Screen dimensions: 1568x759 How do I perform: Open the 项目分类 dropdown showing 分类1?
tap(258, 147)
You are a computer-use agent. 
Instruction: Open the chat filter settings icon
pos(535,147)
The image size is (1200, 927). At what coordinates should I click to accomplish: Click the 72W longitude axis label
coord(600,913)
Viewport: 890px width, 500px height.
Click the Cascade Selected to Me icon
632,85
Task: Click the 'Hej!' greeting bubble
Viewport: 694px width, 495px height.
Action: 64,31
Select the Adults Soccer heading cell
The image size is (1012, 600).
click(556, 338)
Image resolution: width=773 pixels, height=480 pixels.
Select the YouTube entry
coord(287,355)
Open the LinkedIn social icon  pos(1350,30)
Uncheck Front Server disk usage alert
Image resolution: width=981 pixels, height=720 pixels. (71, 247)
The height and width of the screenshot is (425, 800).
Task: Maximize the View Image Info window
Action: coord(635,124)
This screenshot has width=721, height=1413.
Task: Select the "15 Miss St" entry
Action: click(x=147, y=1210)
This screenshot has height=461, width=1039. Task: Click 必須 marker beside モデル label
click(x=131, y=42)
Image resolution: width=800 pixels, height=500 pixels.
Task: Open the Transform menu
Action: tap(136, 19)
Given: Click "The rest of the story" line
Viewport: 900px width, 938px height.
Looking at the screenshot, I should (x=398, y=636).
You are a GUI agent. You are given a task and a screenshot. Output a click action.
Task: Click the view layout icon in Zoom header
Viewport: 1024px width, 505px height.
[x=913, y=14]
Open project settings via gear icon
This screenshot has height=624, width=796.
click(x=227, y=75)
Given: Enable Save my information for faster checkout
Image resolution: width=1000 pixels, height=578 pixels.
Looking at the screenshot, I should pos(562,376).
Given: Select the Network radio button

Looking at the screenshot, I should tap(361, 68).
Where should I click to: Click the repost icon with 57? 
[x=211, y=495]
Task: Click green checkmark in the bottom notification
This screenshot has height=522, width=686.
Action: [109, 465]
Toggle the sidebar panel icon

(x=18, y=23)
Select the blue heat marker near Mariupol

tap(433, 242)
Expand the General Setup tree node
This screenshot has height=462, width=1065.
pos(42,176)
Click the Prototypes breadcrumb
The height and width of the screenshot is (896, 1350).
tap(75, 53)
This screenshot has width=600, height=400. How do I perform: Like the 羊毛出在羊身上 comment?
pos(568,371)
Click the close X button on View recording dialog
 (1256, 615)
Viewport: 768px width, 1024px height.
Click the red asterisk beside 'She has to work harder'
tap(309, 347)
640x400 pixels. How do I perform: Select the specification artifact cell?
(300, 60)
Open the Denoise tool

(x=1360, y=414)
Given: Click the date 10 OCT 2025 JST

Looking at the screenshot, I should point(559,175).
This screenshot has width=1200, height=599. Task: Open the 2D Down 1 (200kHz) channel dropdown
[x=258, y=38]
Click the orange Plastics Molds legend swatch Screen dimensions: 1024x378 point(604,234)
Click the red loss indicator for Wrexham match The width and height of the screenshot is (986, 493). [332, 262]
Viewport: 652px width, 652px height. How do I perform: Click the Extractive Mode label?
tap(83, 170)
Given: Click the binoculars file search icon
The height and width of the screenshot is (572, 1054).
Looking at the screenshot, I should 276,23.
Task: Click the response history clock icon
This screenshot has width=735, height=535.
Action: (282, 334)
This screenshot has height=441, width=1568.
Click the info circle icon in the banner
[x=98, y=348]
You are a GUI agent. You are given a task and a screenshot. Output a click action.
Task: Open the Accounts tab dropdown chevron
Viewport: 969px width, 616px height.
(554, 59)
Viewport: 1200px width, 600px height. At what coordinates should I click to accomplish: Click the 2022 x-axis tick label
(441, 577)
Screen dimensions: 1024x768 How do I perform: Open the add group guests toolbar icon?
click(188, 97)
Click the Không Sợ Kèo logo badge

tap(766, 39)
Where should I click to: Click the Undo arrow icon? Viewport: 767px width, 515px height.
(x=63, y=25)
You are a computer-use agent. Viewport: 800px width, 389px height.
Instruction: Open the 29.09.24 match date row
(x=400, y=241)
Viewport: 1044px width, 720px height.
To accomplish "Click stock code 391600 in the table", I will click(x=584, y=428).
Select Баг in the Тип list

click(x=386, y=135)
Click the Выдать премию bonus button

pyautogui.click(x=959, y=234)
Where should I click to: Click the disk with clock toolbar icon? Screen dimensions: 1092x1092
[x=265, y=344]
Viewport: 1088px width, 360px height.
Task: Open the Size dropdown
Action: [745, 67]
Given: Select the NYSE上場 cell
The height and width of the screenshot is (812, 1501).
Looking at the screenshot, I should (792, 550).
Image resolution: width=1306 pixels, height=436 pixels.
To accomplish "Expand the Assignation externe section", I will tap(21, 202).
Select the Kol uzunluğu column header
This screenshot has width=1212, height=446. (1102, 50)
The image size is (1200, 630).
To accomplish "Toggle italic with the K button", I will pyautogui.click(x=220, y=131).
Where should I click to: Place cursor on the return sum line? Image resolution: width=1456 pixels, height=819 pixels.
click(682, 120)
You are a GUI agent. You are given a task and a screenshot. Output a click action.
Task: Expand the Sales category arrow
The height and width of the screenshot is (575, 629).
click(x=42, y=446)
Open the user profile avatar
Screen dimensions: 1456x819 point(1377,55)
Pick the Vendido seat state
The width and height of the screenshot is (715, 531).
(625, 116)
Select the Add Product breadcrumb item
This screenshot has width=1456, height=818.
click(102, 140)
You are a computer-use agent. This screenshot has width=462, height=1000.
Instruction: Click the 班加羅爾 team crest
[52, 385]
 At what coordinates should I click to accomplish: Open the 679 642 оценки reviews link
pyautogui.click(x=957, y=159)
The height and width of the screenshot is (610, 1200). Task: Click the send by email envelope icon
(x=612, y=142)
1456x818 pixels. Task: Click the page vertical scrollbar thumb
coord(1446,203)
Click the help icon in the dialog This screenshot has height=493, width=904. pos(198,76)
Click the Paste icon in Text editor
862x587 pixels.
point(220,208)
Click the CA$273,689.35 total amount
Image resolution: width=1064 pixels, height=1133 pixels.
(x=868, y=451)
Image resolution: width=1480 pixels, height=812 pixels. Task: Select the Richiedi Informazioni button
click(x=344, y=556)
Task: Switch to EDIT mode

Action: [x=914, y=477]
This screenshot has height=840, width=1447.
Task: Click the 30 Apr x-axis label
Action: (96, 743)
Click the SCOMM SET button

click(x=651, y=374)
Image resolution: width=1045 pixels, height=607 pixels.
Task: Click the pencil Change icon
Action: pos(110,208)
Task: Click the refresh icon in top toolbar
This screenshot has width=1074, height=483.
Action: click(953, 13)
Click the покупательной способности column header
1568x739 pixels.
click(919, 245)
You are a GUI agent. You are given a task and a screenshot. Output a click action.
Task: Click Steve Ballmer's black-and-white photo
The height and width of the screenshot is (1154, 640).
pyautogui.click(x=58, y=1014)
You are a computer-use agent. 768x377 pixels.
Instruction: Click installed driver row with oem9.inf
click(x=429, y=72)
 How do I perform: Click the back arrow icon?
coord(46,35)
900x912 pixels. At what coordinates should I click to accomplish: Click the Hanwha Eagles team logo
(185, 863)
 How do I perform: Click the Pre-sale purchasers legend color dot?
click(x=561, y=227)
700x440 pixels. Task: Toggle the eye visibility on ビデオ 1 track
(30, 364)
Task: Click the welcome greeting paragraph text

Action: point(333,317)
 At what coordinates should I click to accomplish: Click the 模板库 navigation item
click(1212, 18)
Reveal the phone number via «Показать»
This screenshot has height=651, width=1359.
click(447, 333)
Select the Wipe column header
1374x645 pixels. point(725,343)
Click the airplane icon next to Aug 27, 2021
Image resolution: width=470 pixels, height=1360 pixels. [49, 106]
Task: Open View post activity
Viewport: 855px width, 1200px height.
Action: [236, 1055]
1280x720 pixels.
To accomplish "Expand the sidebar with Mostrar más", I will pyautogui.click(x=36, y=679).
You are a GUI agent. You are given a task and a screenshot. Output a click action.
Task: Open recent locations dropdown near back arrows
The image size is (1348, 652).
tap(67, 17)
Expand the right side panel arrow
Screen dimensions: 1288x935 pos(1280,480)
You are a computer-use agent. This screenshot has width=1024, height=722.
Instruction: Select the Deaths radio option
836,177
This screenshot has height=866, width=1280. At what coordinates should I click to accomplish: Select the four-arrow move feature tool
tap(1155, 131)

---

> EXERCISE GOAL: Restate, word for word and with nothing added, the lines from the first line of the listing through the one where "Open the LinkedIn" stands.

> SOLVED EXERCISE:
Screen dimensions: 1568x759 How do I perform: Open the 项目分类 dropdown showing 分类1?
tap(258, 147)
You are a computer-use agent. 
Instruction: Open the chat filter settings icon
pos(535,147)
The image size is (1200, 927). At what coordinates should I click to accomplish: Click the 72W longitude axis label
coord(600,913)
Viewport: 890px width, 500px height.
Click the Cascade Selected to Me icon
632,85
Task: Click the 'Hej!' greeting bubble
Viewport: 694px width, 495px height.
Action: 64,31
Select the Adults Soccer heading cell
The image size is (1012, 600).
click(556, 338)
Image resolution: width=773 pixels, height=480 pixels.
Select the YouTube entry
coord(287,355)
Open the LinkedIn social icon  pos(1350,30)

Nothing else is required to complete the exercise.